January 27, 2013

It's Time

We humans seem to experience time in a very specific way. Our notion of time as linear and oriented (that is, the direction of time matters) is very strong. But is this necessarily the case?

Now first I want to state that I have very little understanding of general relativity, which presumably answers some of my questions about the nature of time. So in my discussion here I will restrict myself to the methodology of thought experiments, without trying to delve into the mathematics of relativity too much. Furthermore I have no doubt that in the process of explaining my thoughts I will expose more ignorance of physics than should be expected of a physics major, but I hope these ruminations will nevertheless be interesting as the simple musings they are.

First, must time be one-dimensional? We certainly experience time as one-dimensional. We are only conscious of tracing out time in a single dimension, and in that dimension, in a single direction. But as we go through our lives, do we not also only trace out a single dimension in space? Our past and future existence in space can be drawn as a line. To use mathematical terminology, it is a one-dimensional manifold immersed in the (locally) Euclidean 3-space. Might our path through time also be a one-dimensional manifold embedded (i.e. we don't seem to experience the same moment twice) in higher dimensions?

These thoughts fail Occam's Razor, unless there is a reason that extra dimensions of time would solve problems presented by physical theories involving just one dimension. Furthermore  it isn't clear to me it matters whether the extra "unseen" dimensions so popular with today's theoretical physicists need to be specifically identified as dimensions of time or space; in fact, I suspect such identification is unnecessary. Time is considered separate specifically because we experience it in the unique way we do, so calling extra dimensions that we do not experience dimensions of time would be confusing.

A perhaps more interesting question, is that if we experience time as an oriented one-manifold (i.e., it looks linear when you zoom in), what kind of one-manifold is it? Assuming it's connected, there aren't that many options. It could be an infinite line (time has no beginning or end), a ray (time has a beginning (or end) but no end (or beginning)), a finite line segment, or a loop.

The Big Bang indicates that 13.7 billion years ago, something important happened, but it isn't clear that was actually the start of time. It could simply be a singularity in the space-time manifold, in which the spatial dimensions collapsed but the time dimension did not. For example, take a donut and squish part of it down to a point. The donut still is 3-dimensional everywhere but the squished point. Suppose now that the dimension that goes around the donut hole is time. As time goes by, we are travelling around the donut. We can see the two spatial dimensions that are perpendicular to the time dimension at any point except for the squished point. This point is a singularity.

If this is what the Big Bang was, there's no real reason to believe the donut is squished in only one place. In fact it isn't clear we will every be able to know anything about the other side of the singularity. But this is my blog, so I'll go ahead and say I like the picture of the once-squished donut. If I'm not mistaken, this is similar to the notion of time proposed by those studying Loop Quantum Gravity. My next question would be, is the loop that describes the time dimension smooth? If it isn't, it would seem that we really have no hope of learning anything about the other side of the singularity.

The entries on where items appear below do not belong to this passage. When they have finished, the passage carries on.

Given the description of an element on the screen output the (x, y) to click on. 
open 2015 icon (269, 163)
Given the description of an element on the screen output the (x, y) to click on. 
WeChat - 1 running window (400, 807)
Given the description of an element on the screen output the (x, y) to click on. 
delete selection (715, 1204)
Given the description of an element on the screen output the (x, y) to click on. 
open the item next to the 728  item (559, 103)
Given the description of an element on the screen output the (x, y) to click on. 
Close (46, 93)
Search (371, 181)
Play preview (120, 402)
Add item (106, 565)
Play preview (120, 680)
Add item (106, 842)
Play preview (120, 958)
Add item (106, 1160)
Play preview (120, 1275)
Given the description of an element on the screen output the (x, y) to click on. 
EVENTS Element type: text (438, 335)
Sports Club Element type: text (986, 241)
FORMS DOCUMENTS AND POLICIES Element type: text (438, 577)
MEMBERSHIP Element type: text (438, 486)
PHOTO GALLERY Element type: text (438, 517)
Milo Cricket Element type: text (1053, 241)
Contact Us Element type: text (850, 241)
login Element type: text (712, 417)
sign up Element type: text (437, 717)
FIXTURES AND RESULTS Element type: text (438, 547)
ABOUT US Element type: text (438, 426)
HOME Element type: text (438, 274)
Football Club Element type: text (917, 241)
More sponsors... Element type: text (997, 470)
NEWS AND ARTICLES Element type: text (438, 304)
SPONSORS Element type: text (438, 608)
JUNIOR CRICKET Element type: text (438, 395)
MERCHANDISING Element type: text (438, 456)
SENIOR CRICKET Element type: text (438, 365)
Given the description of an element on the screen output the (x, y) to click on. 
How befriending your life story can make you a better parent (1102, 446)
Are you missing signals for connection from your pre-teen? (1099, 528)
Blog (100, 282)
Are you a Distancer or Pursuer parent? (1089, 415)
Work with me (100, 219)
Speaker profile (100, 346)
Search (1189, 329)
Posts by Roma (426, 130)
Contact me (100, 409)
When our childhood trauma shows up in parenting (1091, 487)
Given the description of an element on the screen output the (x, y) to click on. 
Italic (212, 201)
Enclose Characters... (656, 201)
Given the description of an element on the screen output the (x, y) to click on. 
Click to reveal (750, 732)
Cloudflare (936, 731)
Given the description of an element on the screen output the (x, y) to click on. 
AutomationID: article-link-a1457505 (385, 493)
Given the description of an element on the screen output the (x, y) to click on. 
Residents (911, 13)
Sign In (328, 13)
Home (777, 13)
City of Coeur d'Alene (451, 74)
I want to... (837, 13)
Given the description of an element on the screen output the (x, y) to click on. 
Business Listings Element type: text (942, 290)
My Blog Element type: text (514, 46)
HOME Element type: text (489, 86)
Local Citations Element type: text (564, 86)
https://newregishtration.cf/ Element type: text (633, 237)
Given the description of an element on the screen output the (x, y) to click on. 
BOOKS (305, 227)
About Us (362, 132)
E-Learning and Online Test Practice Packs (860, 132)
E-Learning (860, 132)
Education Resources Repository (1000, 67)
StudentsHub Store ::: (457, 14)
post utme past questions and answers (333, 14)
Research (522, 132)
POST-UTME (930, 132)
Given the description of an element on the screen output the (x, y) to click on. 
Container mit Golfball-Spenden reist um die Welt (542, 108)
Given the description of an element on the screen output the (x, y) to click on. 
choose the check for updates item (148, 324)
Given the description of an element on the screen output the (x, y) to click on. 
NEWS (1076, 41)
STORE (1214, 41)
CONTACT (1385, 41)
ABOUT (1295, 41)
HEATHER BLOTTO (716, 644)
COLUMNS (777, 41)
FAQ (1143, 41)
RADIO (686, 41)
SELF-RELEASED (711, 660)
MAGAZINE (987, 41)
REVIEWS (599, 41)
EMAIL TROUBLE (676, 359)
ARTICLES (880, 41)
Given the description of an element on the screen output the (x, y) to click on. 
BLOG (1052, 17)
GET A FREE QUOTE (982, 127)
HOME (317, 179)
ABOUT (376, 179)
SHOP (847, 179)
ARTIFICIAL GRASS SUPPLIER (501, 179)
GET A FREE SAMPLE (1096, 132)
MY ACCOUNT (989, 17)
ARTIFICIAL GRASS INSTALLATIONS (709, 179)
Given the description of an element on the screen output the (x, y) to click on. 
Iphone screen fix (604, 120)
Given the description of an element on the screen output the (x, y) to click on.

The primary curiosity about time is why we experience it in such a different way from the other dimensions. I suspect that the squished donut just exists, and that our voyage around it is an illusion. Our existence in the dimension is no different than our existence in each dimension of space, but for some reason while we can look in the mirror and see ourselves from head to toe, we cannot at once see ourselves from birth to death. Even our language doesn't allow it; without a second thought I just stated that we cannot at once see ourselves from birth to death, nearly without perceiving the tautology. An understanding of time such as this would have many fascinating consequences. For example, my death would be no more profound a notion than the top of my head.

But for now we'll have to wait for the neuroscientists to give us a little more to go on. Not that lack of information will stop anyone from philosophizing.


  1. You seem to be postulating a world that exists on its own, independently of our ability to perceive it; rather than a world that is generated by our minds. What if the world is created by our collective mental processes? Then physical laws such as the dimensionality of time are just characteristics of mind.

  2. If the world is generated by minds (plural), there has to be some explanation as to how discrete entities could build a compatible reality. Also, if these minds are associated at all with sentient beings, as in the normal use of the word "mind", then there has to be some explanation as to why these particular collections of atoms correspond to the entities generating reality.

    If, on the other hand, there is just one mind manifesting itself through reality, then the term "mind" is just giving a name to whatever the reason is that anything exists, similar to the way many deists use "God". If we need a name for that reason, which we don't know, I'd prefer to make up a new one. "God" has connotations of faith and religion, "mind" has connotations of consciousness and free will, and both bring to mind metaphors for creation for which I don't see any evidence.